We run our Orion and Cirrus installs off a SAN along with IPMonitor, the spec of the blade is 4 gig of memory and a Quad core processor and we've not had any issues with SQL (Touchwood) we don't run any modules and our DB is only 10 gig so its hardly a huge install but it works fine for us and its the way the companies going along with a huge investment into virtulisation.

stacy.patten
13 Aug 2008 at 3:58PM CST

I can advise that we currently run Orion SLX w/ App Monitor, Wireless and Cirrus and have huge issues with the SAN.  I can see our disk queue typically at 250 and we are looking to move away from this setup.  Maybe with the developments of current SAN technology this is not a problem, but it is a disaster for us.

kbrewer
16 Sep 2008 at 2:39PM CST

I have NPM with NTA with a SQL server using Fibrechannel connected SAN storage. I have no issues with the performance. The sample I just ran has the server with an Avg. Disk Queue Length of just over 7. The SQL server is a dedicated server.

gbrance
26 Sep 2008 at 4:34PM CST

I have a EMC CX3_40 SAN using Fiber Channel. The SQL Server has 8GB of Memory. I have over 6000 elements that I am monitoring. I am also running the netflow and APM modules. I usually see Avg. Disk Queue lenghts of less than 8 on the server. However the LUN is a RAID 5 10K RPM Raid Group with both the MDF and LDF files on the same Drive. This is also on a 2GB bus. I noticed some slowness issues. I recently moved the Data Storage to a Drive on Raid 10 15K RPM storage with a 4GB FC bus. Both the MDF and LDF files are on separate drives now and I have noticed a improvement in responsiveness from Orion. The avg disk queue length is below .5 on this SQL cluster.

NinjaNerd56
11 Nov 2009 at 4:40PM CST

Josh,

I fought AGAINST having NPM on a SAN at my last job...and felt somewhat justified when performance was clearly better on local 10K RPM disks.
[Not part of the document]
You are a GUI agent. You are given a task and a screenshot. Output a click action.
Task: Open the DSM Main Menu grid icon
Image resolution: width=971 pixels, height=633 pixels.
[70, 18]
Now I'm at a job where NPM w/NTA is on a SAN. I expressed my concerns and cited the docs, previous experience, etc. The "compromise" was a dedicated SQL 2005 server with FC disks on the SAN.

So far, the performance is outstanding and there are no data drops seen.

I would add that I tuned all the servers TCP/IP stacks, swap space, startup loading sequence, and a host of things I've acquired over the years to mitigate any issues.

One metric was TCP Retransmission rates, using login to Orion, waiting for a custom map with > 400 node objects to load, navigating to the NTA module, and waiting for the TopXX Pie Charts to display. Before "tuning", I was seeing 150-200 TCP Retransmissions. Afterwards...a total of 2.

Every little "bit" helps....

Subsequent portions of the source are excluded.